PCR-confirmed E. coli isolates were plated and incubated overnight at 37°C. Following incubation, colonies were picked and tested for susceptibility to 14 antimicrobials. Sensititre broth microdilution CMV4AGNF test were used to determine the minimum inhibitory concentration for each of the 14 antimicrobials according to the manufacturer’s protocol with Sensititre ARIS HiQ System. Each E. coli isolate was classified as susceptible, intermediately resistant, or resistant to antimicrobials. Any isolate exhibiting resistance to 3 or more antimicrobials was determined multi-drug resistant (MDR).
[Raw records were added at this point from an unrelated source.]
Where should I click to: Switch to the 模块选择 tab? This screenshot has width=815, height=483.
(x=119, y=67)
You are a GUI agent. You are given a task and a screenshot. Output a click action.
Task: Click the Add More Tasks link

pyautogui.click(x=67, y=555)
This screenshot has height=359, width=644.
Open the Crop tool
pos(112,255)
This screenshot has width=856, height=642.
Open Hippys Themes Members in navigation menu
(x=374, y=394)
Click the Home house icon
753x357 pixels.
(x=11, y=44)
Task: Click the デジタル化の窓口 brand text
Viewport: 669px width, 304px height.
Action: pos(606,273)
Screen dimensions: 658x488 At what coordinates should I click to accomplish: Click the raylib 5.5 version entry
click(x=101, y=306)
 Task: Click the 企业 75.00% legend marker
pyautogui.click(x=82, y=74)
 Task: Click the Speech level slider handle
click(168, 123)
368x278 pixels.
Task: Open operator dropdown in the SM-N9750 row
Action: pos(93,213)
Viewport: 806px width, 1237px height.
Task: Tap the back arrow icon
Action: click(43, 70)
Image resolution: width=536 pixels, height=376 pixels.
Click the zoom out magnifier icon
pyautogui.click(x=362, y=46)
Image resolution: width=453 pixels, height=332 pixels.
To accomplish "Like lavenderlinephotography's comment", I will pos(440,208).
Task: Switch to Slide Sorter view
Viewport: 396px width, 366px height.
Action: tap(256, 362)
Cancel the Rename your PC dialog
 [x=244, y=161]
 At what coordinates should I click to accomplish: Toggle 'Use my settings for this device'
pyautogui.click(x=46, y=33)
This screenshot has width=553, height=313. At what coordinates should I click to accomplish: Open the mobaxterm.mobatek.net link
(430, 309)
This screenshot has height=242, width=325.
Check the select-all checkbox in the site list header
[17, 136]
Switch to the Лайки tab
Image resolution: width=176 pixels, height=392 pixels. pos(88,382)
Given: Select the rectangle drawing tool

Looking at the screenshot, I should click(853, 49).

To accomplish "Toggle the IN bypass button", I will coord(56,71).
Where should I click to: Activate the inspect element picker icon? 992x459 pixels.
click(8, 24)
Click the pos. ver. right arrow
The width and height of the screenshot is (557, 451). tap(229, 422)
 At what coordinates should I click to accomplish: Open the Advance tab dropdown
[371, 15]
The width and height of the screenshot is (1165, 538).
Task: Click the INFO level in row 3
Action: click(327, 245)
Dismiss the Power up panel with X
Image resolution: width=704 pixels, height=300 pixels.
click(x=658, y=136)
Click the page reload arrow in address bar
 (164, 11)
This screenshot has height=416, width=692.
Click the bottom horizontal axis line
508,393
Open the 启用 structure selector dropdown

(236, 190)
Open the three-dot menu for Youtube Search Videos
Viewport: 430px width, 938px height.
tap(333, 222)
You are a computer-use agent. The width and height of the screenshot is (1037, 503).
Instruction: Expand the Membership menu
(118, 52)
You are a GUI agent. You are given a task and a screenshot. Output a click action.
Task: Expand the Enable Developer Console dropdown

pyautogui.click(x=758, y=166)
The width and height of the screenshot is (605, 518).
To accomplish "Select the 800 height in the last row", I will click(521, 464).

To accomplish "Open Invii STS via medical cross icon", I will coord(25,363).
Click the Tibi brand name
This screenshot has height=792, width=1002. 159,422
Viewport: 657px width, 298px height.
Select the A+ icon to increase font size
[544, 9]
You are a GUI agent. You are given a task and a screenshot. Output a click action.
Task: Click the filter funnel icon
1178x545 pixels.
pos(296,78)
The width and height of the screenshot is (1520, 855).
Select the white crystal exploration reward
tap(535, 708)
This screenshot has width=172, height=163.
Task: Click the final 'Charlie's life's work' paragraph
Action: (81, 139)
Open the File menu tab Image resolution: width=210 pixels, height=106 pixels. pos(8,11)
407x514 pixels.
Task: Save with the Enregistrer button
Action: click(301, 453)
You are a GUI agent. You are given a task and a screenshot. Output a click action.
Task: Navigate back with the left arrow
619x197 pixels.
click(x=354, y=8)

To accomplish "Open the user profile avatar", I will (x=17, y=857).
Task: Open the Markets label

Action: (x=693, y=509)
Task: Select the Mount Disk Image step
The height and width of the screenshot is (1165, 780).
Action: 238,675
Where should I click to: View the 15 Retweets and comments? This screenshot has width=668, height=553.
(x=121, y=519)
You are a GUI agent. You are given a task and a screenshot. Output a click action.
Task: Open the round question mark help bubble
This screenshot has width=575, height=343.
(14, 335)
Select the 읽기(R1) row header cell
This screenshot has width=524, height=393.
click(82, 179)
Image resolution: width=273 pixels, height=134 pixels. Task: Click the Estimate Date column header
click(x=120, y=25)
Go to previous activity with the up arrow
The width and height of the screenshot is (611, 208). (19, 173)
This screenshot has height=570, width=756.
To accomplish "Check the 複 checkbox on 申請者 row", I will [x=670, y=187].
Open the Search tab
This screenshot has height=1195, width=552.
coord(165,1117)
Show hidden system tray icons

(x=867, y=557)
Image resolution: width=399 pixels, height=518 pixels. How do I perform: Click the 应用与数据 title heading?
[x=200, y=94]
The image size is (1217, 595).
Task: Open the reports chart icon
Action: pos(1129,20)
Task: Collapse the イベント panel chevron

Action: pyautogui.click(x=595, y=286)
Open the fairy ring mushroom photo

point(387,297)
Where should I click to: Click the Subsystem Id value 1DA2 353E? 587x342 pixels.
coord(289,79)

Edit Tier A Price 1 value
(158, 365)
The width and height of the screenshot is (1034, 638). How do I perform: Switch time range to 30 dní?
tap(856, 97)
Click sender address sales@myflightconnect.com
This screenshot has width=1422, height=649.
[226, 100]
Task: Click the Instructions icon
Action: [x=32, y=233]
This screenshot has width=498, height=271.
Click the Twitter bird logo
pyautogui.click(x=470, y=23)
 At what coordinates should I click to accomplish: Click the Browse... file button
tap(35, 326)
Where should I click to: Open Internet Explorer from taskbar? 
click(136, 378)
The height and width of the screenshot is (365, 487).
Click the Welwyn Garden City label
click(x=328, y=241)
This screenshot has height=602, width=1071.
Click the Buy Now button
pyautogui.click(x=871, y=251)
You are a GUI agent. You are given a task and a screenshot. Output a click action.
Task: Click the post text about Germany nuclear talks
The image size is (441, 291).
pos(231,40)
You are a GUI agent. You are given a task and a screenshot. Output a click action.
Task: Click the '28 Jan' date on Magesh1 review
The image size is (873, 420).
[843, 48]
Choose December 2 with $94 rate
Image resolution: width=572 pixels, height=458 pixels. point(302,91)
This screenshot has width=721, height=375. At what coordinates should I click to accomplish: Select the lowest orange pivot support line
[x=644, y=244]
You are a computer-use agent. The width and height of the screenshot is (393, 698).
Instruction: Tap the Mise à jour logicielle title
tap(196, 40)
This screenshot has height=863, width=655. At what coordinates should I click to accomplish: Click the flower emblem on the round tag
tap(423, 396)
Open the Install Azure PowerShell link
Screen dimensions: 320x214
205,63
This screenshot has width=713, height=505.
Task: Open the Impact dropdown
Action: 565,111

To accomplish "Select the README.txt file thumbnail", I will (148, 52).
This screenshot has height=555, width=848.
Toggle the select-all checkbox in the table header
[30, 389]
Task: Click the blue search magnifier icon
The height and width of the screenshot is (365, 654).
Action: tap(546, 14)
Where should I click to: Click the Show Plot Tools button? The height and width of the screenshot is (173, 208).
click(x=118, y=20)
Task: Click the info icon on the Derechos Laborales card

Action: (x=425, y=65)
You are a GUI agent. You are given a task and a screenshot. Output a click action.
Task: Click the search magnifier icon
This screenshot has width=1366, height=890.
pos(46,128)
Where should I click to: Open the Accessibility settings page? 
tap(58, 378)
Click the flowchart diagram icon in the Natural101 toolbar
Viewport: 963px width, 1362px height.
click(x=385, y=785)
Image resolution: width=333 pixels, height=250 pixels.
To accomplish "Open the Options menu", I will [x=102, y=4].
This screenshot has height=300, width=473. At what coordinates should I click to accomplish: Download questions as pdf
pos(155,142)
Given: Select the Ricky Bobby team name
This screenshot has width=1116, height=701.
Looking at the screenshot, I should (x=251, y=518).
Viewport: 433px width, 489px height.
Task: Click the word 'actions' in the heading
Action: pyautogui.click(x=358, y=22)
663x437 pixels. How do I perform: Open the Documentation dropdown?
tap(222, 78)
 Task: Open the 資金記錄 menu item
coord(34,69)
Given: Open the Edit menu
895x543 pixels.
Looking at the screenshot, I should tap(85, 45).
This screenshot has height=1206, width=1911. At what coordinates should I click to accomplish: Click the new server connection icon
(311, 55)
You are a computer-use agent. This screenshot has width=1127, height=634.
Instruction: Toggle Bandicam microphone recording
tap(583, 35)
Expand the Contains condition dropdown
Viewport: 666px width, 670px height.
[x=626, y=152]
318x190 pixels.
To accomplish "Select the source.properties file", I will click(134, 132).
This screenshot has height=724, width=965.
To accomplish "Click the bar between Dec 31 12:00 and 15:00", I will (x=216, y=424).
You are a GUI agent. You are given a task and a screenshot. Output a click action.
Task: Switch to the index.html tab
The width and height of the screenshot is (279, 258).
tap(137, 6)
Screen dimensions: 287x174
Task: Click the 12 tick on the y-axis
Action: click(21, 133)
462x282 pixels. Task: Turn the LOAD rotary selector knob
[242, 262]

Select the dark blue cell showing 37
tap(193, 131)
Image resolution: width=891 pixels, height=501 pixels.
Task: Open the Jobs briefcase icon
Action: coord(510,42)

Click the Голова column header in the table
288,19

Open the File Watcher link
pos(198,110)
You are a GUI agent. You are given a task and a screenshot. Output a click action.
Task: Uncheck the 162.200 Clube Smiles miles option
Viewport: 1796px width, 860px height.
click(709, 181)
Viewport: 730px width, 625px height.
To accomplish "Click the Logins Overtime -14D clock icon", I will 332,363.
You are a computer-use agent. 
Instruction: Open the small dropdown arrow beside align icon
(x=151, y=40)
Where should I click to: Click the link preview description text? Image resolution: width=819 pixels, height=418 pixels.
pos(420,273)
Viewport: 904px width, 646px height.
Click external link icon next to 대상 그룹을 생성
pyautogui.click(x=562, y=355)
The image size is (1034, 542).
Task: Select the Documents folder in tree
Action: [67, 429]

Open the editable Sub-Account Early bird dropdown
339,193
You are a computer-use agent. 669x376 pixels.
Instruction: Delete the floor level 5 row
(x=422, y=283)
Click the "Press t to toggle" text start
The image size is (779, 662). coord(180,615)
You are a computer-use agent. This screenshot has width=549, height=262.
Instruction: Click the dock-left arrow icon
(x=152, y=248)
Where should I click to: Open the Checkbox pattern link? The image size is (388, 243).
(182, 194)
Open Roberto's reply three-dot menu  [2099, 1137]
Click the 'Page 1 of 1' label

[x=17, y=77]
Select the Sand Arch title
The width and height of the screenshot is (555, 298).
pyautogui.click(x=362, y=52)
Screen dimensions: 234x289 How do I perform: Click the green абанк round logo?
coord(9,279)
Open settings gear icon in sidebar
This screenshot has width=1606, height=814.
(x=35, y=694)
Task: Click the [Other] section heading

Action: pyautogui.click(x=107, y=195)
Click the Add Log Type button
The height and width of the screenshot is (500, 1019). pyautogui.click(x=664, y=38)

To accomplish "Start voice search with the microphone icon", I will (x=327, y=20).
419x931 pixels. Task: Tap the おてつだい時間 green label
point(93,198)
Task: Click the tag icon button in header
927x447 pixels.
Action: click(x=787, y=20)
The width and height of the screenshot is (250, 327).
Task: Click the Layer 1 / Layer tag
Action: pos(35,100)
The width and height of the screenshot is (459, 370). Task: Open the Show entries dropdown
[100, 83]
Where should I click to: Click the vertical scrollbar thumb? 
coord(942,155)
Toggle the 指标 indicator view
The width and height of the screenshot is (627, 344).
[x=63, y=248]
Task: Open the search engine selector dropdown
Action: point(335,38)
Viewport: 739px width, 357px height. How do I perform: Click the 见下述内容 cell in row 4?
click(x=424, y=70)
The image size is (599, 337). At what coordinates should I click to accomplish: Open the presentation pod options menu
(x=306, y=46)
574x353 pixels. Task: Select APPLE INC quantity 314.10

Salmonella and E. coli isolates were selected based on AMR profiles as determined using the Sensititre antimicrobial sensitivity testing. A total of 94 Salmonella genomic isolates were sequenced using metagenome shotgun sequencing and were assembled and in silico serotyped using SISTR.

Findings   
Antimicrobial use at arrival as metaphylaxis did not result in detectable strains of Salmonella developing antimicrobial resistance. Prevalence and fecal counts of total Salmonella were greater in cattle given tulathromycin than those that did not receive metaphylaxis. Therefore, Salmonella may be influenced by extrinsic factors with elevated concentrations resulting from the use of tulathromycin when compared to other metaphylactic antimicrobials commonly used. Multi-drug resistant E. coli strains were widely disseminated. The MIC of trimethoprim sulfamethoxazole-resistant E. coli was affected by the use of a metaphylactic antimicrobial in cattle at feedlot arrival. Nonetheless, with the exceptions of azithromycin, ampicillin, and chloramphenicol, the MIC of the antimicrobials tested for fecal strains isolated after metaphylaxis was not different from that of the strains isolated upon arrival. Use of metaphylactic antimicrobials affected the MIC of several antimicrobials tested in Salmonella isolates; however, resistance was only detected sporadically for ampicillin, azithromycin, streptomycin, and tetracycline. Furthermore, lack of multi-drug resistance suggests that the use of a metaphylactic antimicrobial at feedlot arrival does not produce a reservoir of multi-drug resistant Salmonella in feedlot cattle. Genomic isolates were sequenced using metagenome shotgun sequencing. The majority of Salmonella isolates in feces and from the pen surface belonged to S. enterica ser. Montevideo, followed by S. enterica ser. Anatum, S. enterica ser. Meleagridis, S. enterica ser. Okerara, S. enterica ser. Cerro, S. enterica ser. Mbandaka, S. enterica ser. Infantis, S. enterica ser. Enteritidis. A constant trend of metal resistance was observed in all of the genomic isolates, including resistance to metals such as gold, copper, arsenic, and tellurium and resistance to Fosfomycin. Additionally, resistance genes against tetracycline, macrolide, lincosamide, cephalosporin, kasugamycin, sulfonamide, chloramphenicol, florfenicol, and streptomycin was observed among the Salmonella strains sequenced.

Implications 
At feedlot arrival, some cattle receive a metaphylactic antimicrobial. This practice potentially provides a reservoir for accumulation of antimicrobial-resistant Escherichia coli, Salmonella, and Enterococcus spp. in animals destined for human consumption. This study is significant because it measures AMR longitudinally throughout the receiving and finishing phase of feedlot cattle.